[Pixel coordinate grounding data]
◆ ◆ ◆
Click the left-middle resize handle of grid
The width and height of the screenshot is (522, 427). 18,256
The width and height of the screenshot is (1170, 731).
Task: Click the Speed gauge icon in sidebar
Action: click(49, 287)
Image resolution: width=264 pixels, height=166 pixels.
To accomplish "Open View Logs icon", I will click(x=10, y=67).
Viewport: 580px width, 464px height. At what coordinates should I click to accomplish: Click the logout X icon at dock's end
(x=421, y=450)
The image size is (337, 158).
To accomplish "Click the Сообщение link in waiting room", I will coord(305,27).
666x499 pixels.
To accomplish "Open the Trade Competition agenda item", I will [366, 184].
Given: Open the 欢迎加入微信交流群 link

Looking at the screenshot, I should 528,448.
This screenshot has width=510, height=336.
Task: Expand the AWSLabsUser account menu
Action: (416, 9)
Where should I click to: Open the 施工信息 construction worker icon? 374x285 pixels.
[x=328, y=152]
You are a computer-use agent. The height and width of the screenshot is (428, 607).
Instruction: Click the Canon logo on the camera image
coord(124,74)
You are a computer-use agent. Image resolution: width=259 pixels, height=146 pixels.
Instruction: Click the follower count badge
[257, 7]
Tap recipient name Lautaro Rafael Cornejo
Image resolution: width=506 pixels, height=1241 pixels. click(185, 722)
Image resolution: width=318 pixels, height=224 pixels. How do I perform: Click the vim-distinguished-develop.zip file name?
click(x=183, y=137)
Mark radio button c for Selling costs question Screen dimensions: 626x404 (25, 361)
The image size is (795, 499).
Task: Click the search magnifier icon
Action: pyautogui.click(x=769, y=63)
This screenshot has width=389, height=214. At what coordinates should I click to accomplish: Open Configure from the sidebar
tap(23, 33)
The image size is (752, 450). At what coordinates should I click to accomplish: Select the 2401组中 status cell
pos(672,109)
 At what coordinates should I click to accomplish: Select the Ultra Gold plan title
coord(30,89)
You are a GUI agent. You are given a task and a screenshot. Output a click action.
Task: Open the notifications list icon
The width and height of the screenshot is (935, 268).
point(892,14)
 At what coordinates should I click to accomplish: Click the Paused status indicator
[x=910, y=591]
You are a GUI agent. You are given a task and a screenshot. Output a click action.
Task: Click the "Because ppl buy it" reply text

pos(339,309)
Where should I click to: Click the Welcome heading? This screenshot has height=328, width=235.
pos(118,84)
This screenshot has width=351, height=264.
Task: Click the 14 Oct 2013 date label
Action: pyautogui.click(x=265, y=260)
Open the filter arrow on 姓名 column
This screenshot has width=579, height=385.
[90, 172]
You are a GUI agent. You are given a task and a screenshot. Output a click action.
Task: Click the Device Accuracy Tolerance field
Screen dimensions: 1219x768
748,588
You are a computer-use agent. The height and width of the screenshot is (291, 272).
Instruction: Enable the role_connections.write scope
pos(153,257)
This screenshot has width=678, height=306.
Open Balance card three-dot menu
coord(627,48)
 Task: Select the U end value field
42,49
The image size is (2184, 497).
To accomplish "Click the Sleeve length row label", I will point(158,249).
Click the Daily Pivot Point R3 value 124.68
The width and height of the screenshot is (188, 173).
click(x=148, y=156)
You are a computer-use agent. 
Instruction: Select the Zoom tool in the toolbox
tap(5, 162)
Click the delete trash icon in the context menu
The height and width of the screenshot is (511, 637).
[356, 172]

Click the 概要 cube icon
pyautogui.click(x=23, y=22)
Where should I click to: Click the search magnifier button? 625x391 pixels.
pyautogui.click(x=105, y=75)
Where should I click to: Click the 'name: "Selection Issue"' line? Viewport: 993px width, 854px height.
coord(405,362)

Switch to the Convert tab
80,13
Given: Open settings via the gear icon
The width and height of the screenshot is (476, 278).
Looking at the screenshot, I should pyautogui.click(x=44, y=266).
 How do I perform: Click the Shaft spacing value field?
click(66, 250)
◆ ◆ ◆
__What is being asked__. Using the data above, copy each line that contains "agent".

__Answer below__.
You are a computer-use agent. The height and width of the screenshot is (428, 607).
You are a computer-use agent. Image resolution: width=259 pixels, height=146 pixels.
You are a GUI agent. You are given a task and a screenshot. Output a click action.
You are a GUI agent. You are given a task and a screenshot. Output a click action.
You are a GUI agent. You are given a task and a screenshot. Output a click action.
You are a computer-use agent. The height and width of the screenshot is (291, 272).
You are a computer-use agent. 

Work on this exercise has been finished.